Born: 27-3-1964, Melbourne, Australia
Currently based in Doha, Qatar
Jennifer Pinder’s color and texture saturated works are exhibited from New York to Sydney; and hang in boardrooms, homes, public spaces and offices across the United States, Australia, Qatar, Germany and Belgium, a testimony to the compelling, startling and evocative nature of her pieces.
Having had a successful career in the fashion industry in her native Australia before turning to art fulltime, Pinder’s appreciation of texture is drawn from her fascination with how patterns and color intersect and overlap in ways that are challenging. The result is a skilful weaving of color and texture, giving the viewer a uniquely personal and sometimes challenging experience.
“I want my paintings to be constantly surprising. They need to be discussed and talked about. It moves me to see someone look at my work, study it then they are drawn back to it again after they walk away because they suddenly see something new or the light changes their perspective,” Pinder reveals.
After a string of successful exhibitions in Australia and the Middle East, Pinder will next be exhibiting at the dynamic Agora Gallery in New York, and the beautiful Estense Castle in Italy.
Up until her move to Qatar in late 2009, Pinder enjoyed a long standing association with the prestigious Australian gallery, the Libby Edwards Galleries (Sydney, Melbourne and Brisbane) exhibiting her works as well as handling commissions for high profile clients. Her clients have included one of the world’s finest five star resorts, Hayman Island in Queensland, where her work was commissioned for the public spaces.
In January 2011, Pinder held her first Middle East-based exhibition, “Unique Perspectives” at the art space at the Grand Hyatt Doha. The exhibition opening drew the biggest crowd ever at the space with a host of dignitaries from across the Middle East in attendance.
In February/March 2012 Pinder’s paintings will be on exhibition at the Agora Gallery, situated in the heart of New York’s art district.
The following month, Pinder has been invited to exhibit at the ‘Liberated Dreams’ annual International Art Exhibition in Ferrara, Italy.
After establishing herself as an artistic force internationally, Pinder now brings her unique perspective to her new home in Qatar and has drawn on her reaction to the landscape and architecture that surrounds her for her most recent works. Now living amongst the stark, flat and washed out landscapes of Doha, Pinder’s medium is oil on canvas and are large scale pieces stretching 150cms by 150cms are drenched in color.
“My work is inspired by the deception of simplicity. About how something that appears uncomplicated at first glance can change and transform depending on your perspective and point of view or how someone can manipulated it. This is what draws me to painting and to working with color and textures and playing with perceptions,” she says of her work.
For the viewer, seeing her paintings from a distance gives a completely different perspective and appreciation than seeing them up close.
“I paint for the senses – for sight and for touch. Mine isn’t work that you can take in at first glance. I want to give the viewer an experience, something that they have to work at when they see my pieces.

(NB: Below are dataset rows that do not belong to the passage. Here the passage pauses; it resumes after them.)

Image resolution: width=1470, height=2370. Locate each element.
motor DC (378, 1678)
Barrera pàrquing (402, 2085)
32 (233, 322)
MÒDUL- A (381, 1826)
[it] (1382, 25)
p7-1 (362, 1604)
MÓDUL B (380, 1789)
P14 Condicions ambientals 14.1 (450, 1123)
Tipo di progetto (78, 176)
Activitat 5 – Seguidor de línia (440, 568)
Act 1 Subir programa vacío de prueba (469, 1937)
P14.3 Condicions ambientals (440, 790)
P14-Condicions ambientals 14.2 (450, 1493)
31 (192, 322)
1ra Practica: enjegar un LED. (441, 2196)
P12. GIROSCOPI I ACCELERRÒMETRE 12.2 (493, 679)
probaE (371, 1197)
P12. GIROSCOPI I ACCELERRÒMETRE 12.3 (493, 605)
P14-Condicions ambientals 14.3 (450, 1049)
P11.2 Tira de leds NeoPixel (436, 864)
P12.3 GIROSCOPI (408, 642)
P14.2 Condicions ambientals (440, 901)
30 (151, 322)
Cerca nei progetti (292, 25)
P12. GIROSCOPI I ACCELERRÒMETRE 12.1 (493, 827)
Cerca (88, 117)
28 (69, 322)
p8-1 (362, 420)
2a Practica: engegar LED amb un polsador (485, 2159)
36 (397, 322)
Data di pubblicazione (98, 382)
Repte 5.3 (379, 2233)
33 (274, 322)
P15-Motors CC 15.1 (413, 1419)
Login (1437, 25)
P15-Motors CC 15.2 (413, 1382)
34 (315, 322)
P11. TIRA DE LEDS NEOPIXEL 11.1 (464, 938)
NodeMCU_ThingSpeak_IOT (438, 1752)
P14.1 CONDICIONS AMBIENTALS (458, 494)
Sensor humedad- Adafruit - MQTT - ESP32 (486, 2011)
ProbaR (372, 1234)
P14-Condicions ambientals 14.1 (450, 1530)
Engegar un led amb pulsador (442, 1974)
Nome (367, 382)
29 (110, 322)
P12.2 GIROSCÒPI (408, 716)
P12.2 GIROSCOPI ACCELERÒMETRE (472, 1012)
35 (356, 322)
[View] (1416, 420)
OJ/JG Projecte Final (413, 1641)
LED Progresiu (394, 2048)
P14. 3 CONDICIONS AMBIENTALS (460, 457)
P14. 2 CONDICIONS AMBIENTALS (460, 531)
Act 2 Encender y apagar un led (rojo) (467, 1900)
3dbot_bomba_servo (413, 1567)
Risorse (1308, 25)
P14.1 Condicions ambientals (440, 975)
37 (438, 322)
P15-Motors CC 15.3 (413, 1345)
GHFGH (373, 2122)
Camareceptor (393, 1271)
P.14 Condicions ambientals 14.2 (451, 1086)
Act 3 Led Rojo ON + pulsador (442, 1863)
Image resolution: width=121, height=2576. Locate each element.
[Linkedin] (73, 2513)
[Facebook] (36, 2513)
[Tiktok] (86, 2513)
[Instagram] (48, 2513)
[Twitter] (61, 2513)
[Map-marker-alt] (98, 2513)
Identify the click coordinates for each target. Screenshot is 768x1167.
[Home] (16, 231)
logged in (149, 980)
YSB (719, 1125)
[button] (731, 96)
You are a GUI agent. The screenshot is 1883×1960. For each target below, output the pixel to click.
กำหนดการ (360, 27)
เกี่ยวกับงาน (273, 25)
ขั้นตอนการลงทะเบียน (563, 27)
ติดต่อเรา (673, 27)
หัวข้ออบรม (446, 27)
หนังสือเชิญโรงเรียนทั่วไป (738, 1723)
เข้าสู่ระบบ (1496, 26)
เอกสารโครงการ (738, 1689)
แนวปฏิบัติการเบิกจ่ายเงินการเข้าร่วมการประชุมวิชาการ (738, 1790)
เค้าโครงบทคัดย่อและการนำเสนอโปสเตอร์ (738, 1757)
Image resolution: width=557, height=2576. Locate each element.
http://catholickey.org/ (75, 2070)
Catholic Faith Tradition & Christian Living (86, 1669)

They can come up close and see one aspect, then move away and see something completely different. I believe that is what art should be about – an experience,” Pinder says.
“My creative process is very much about taking a simple pattern and turning it on its head by using layers, intersecting, overlapping on each other. It is also about creating a rhythm, whether that is interlocking swirls or overlapping threads. How they interconnect and play off each other and even grow and change fascinates me.
“Color, either as a single shade or as part of a diverse palette, can really surprise and inspire someone. As an artist, to see my work have that effect is very profound,” she says. “By layering colors and patterns I can create three and four dimensional pieces. I achieve this by playing with simple patterns. This can be really deceptive to the eye,” she says.
Even seemingly perfect patterns and constructions can contain imperfections which add to their beauty and intrigue.
“I’m drawn to subtle imperfections of a simple pattern and have always found it intriguing that it’s the imperfections that capture the observer, how they can throw them off-guard.”